After our hike, we wanted to make sure that we would have time to see the Basilica. Among so many other things, we were impressed by the number of beautifully wrought votive candleholders that hung along the side aisles of the church. Each one was elaborate ironwork that was donated to the church from towns or associations throughout Catalonia.
In addition to seeing the church, we stood in the slow but steadily moving line of curious tourists and the sincerely devout for the opportunity to stand before La Moreneta, with just enough time to touch the globe she is holding, if we wanted. The queue runs next to a couple of small chapels, lined with beautiful and elaborate mosaics of female saints, and other religious artworks. As a historical note, the chapel dedicated to Saint Ignatius, the one time knight turned founder of the Jesuit Order, displays a replica of his sword. The Black Madonna is located above and slightly behind the main altar in the throne room, and viewing her is open between services. La Moreneta is behind protective glass, but it is tradition to touch her hand as a sign of reverence. Because a large number of people are waiting, you essentially have a few seconds before the statue, which does feel a bit rushed after waiting. However, being able to see La Moreneta up close can be a significant experience in the trip to Montserrat.
After seeing the Madonna, you exit the church on Cami de L'Ave Maria, an area where you can light a prayer candle. You don't have to be religious or devout to experience an abiding sense of peace and hope while looking at the beautiful and variegated color of the candle holders and the gentle flickering of their individual fragile wicks.
Unfortunately, we didn't have time to visit the museum or to watch the educational video that is available to visitors in the souvenir shop. The museum houses a wide range of artifacts and works of art, from archeology to contemporary painting. Museum works of art include paintings from well-known artists such as El Greco, Caravaggio, Monet, Degas, Chagell, Miro and Picasso, challenging the notion that Montserrat can only be enjoyed by those with a religious connection.
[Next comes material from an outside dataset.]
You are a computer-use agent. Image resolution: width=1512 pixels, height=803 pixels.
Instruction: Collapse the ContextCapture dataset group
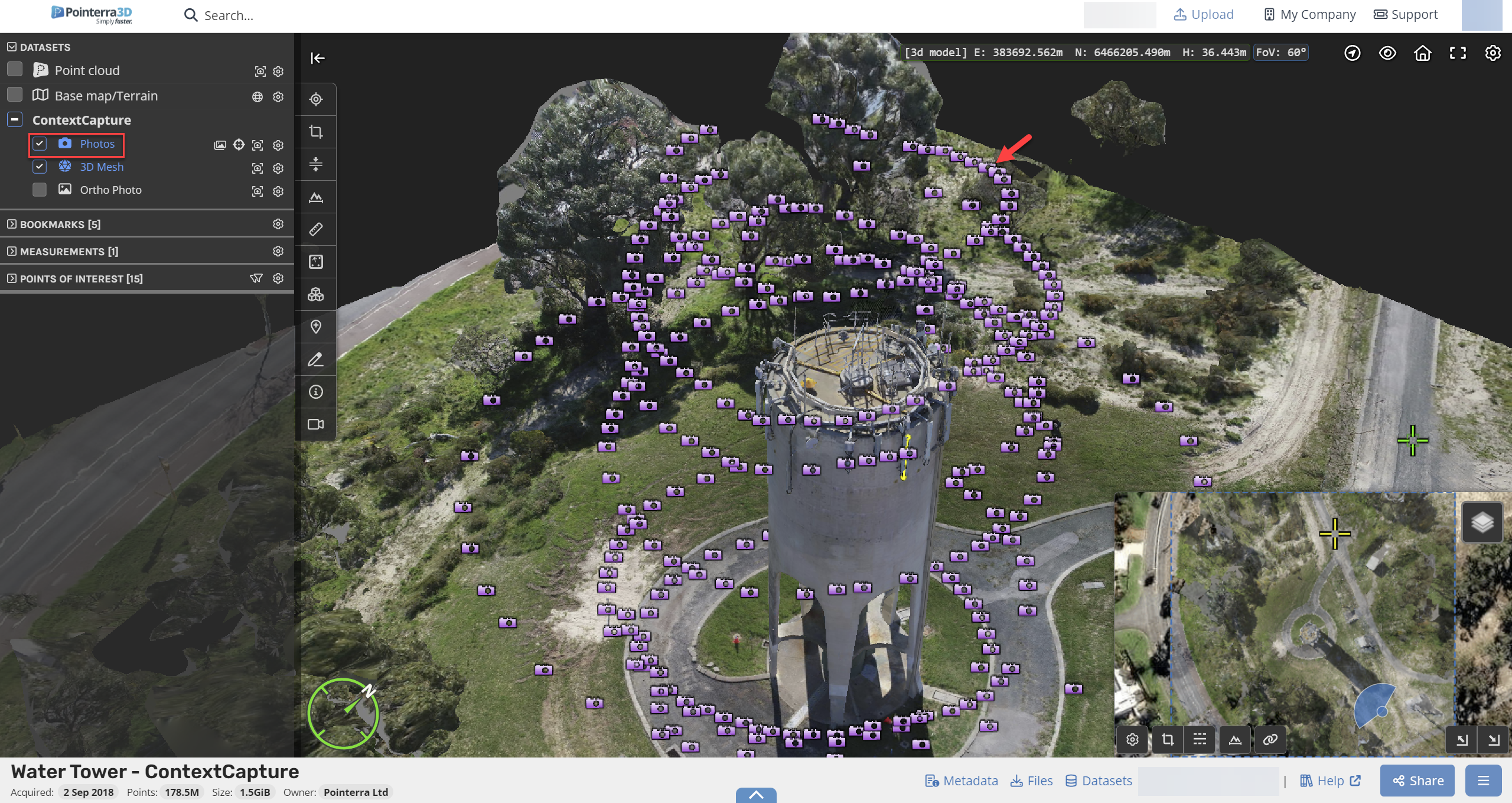pos(15,120)
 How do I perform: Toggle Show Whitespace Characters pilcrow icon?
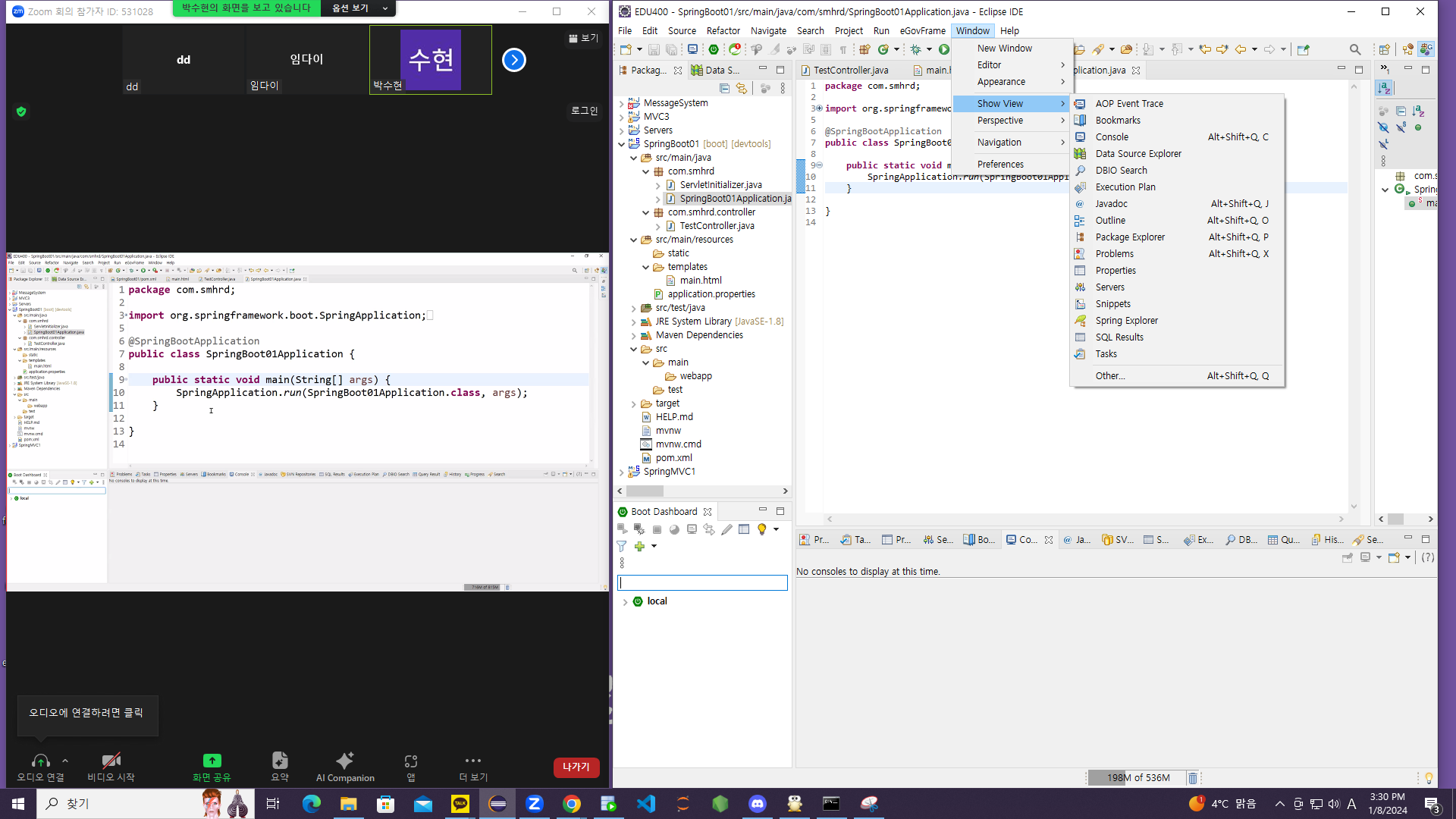(x=843, y=49)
In order to do all that there is to do without feeling rushed, I strongly recommend spending the night at the monastery. Fortunately, the Hotel Abat Cisneros is steps away from the Basilica. Packages are available. A recent overnight package is 162 Euros for two people, which includes transportation up the mountain (cable car or funicular), meals (one dinner, breakfast, and lunch), museum entrance, the interactive exhibit center, a liquor tasting (these are Benedictine monks after all) and one night's accommodations.